**SUPPLIED MATERIAL:**
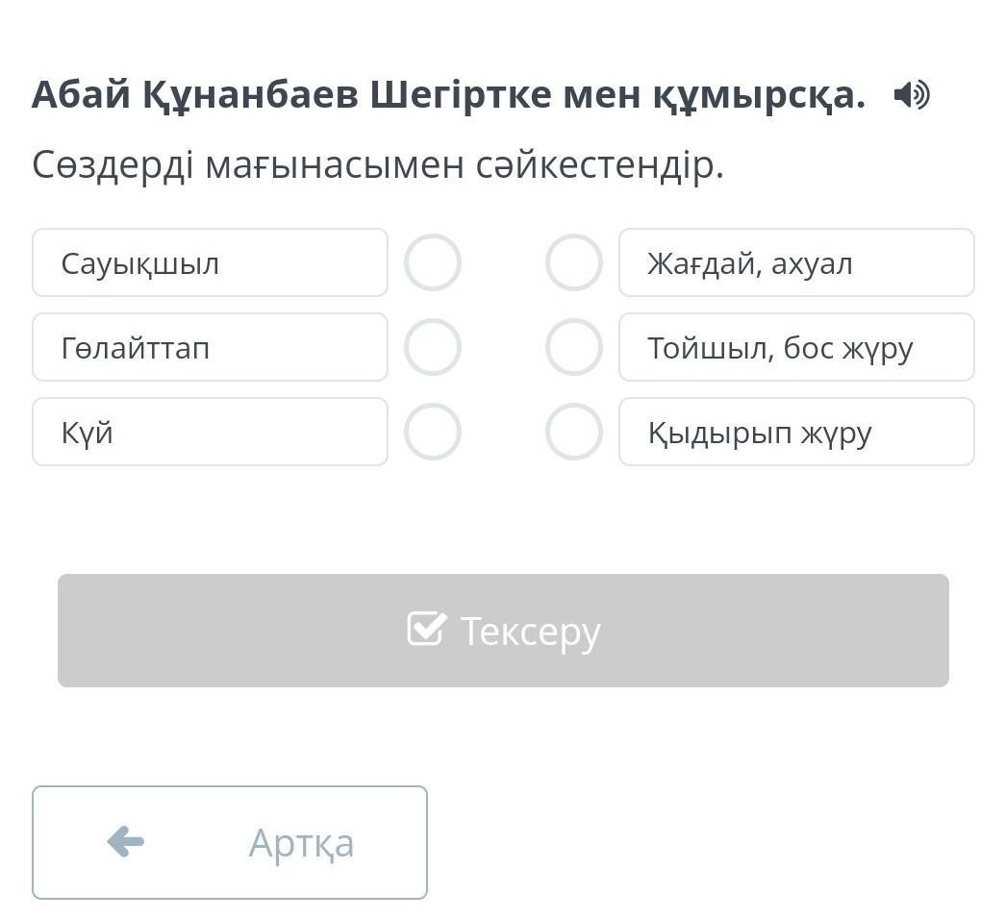
Task: Choose the Тойшыл, бос жүру meaning box
Action: pyautogui.click(x=796, y=347)
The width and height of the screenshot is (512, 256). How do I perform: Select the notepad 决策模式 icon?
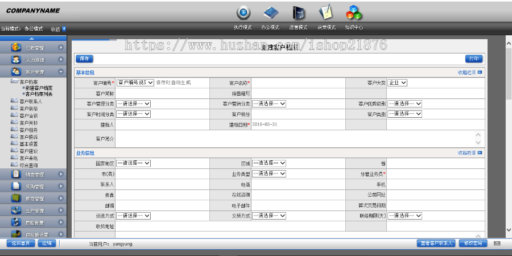click(326, 13)
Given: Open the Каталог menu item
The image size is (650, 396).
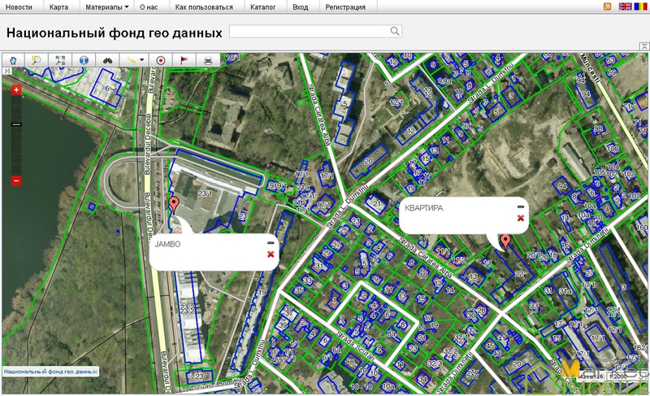Looking at the screenshot, I should pos(262,7).
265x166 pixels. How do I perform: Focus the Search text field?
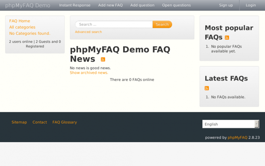click(114, 25)
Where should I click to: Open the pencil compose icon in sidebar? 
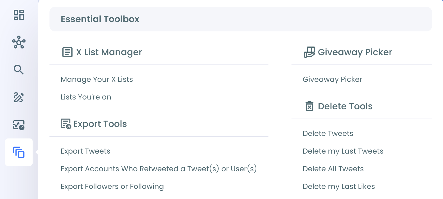(19, 97)
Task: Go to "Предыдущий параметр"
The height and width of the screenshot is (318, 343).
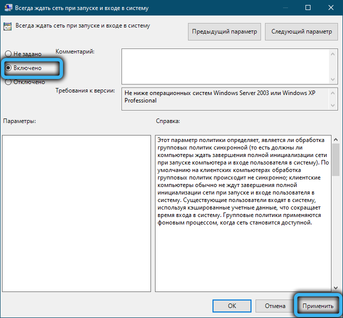Action: click(225, 32)
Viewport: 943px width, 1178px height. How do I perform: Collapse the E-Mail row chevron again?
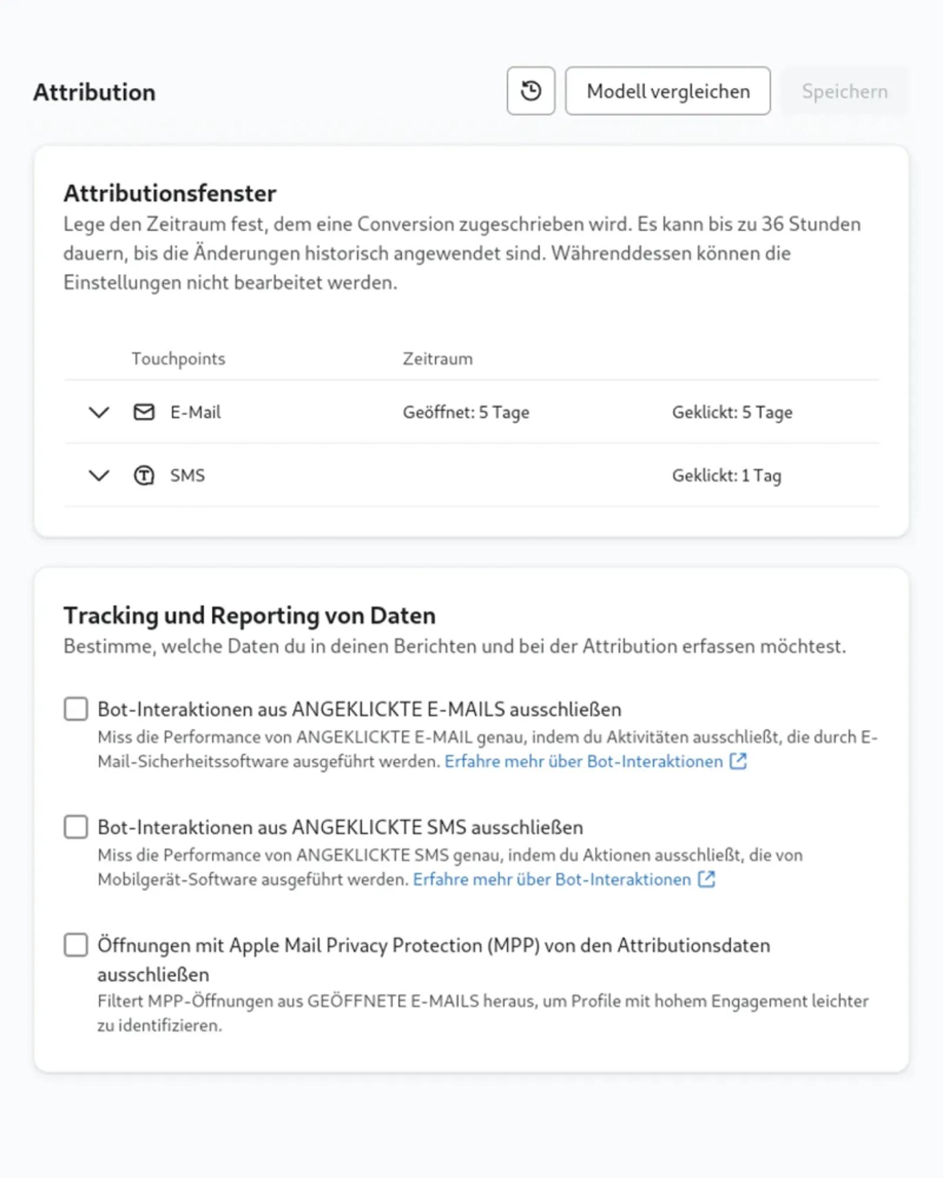coord(98,412)
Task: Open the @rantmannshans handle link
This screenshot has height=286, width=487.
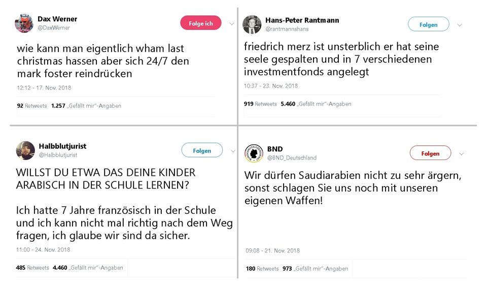Action: click(x=287, y=29)
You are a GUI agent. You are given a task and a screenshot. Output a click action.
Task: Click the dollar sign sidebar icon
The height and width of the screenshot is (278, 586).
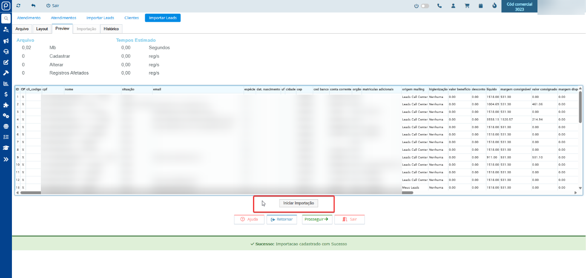(x=6, y=95)
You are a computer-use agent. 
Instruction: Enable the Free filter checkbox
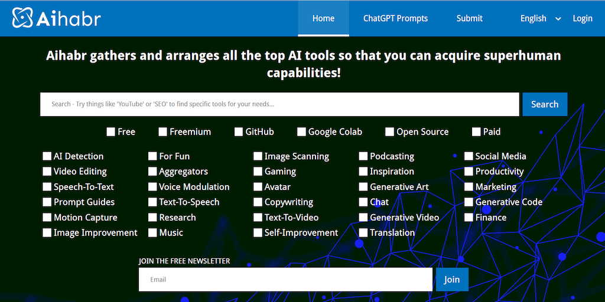tap(111, 132)
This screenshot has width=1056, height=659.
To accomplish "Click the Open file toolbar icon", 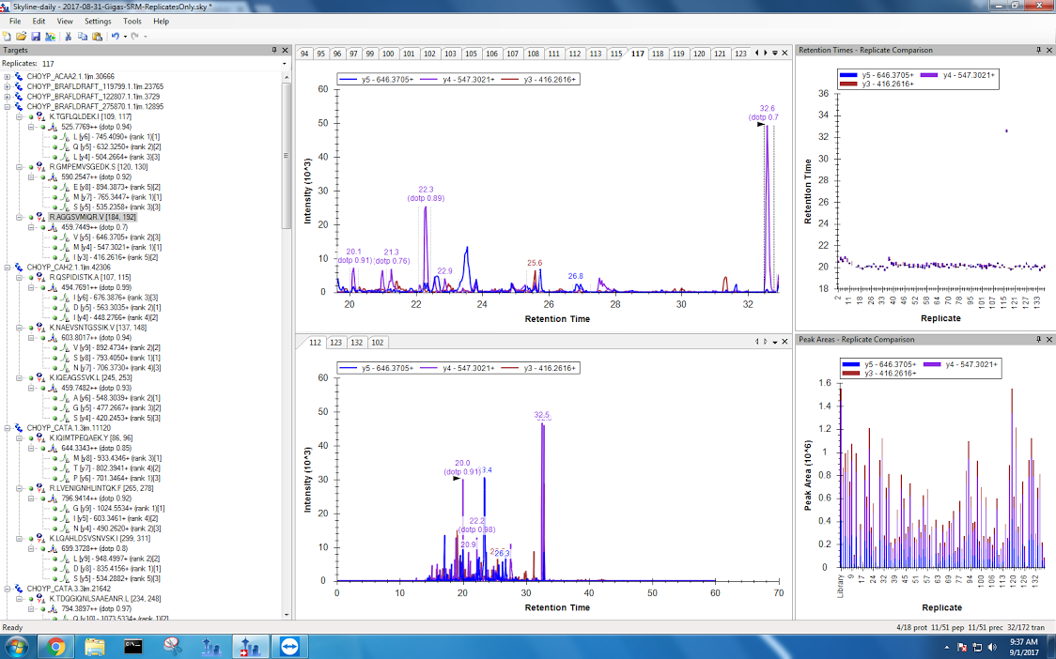I will (x=21, y=36).
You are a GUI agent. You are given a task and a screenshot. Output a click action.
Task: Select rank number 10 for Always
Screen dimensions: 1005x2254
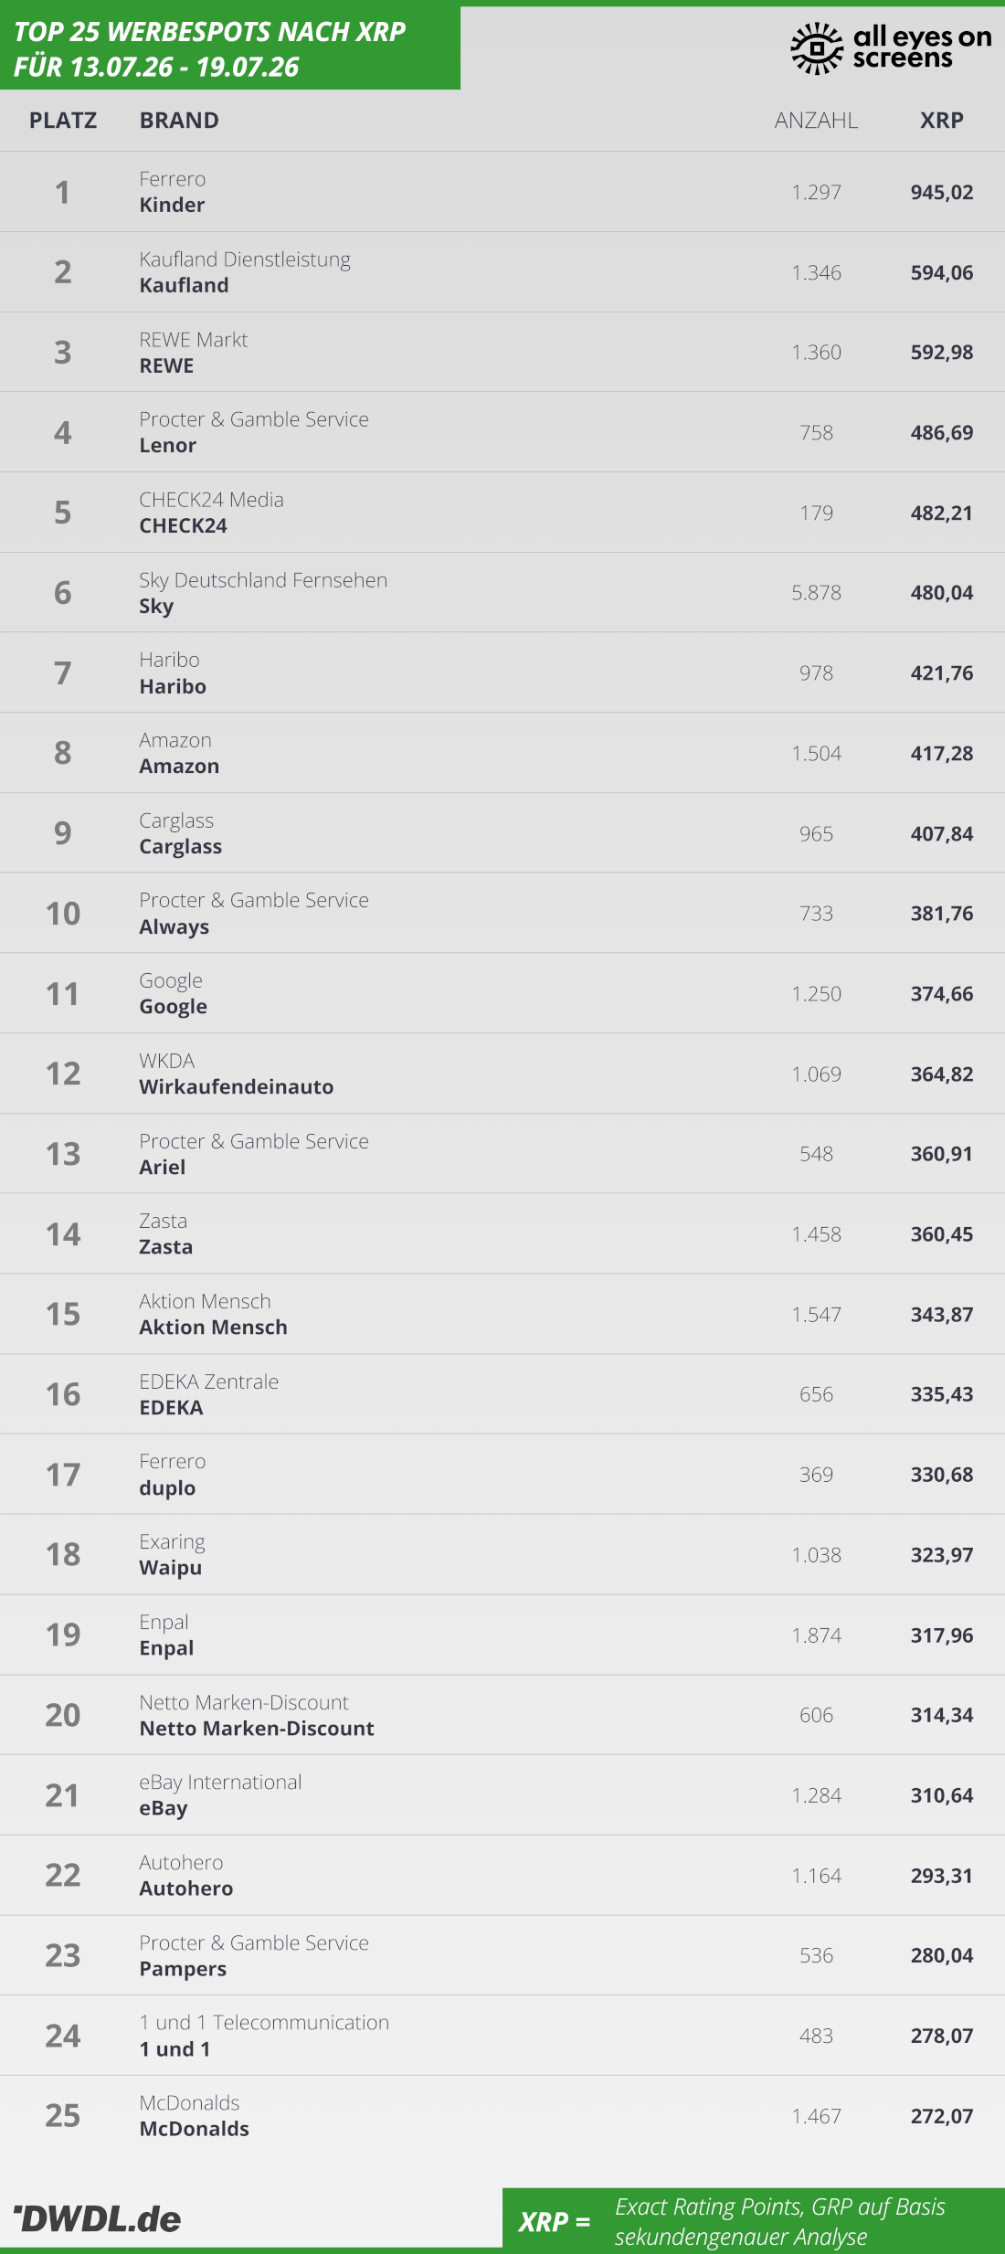[63, 914]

**GOAL:** Count the lines of the listing that contain the string "sidebar", treating uppercase and lowercase letters as different. Reply with the number alone.

**TASK SOLUTION:** 2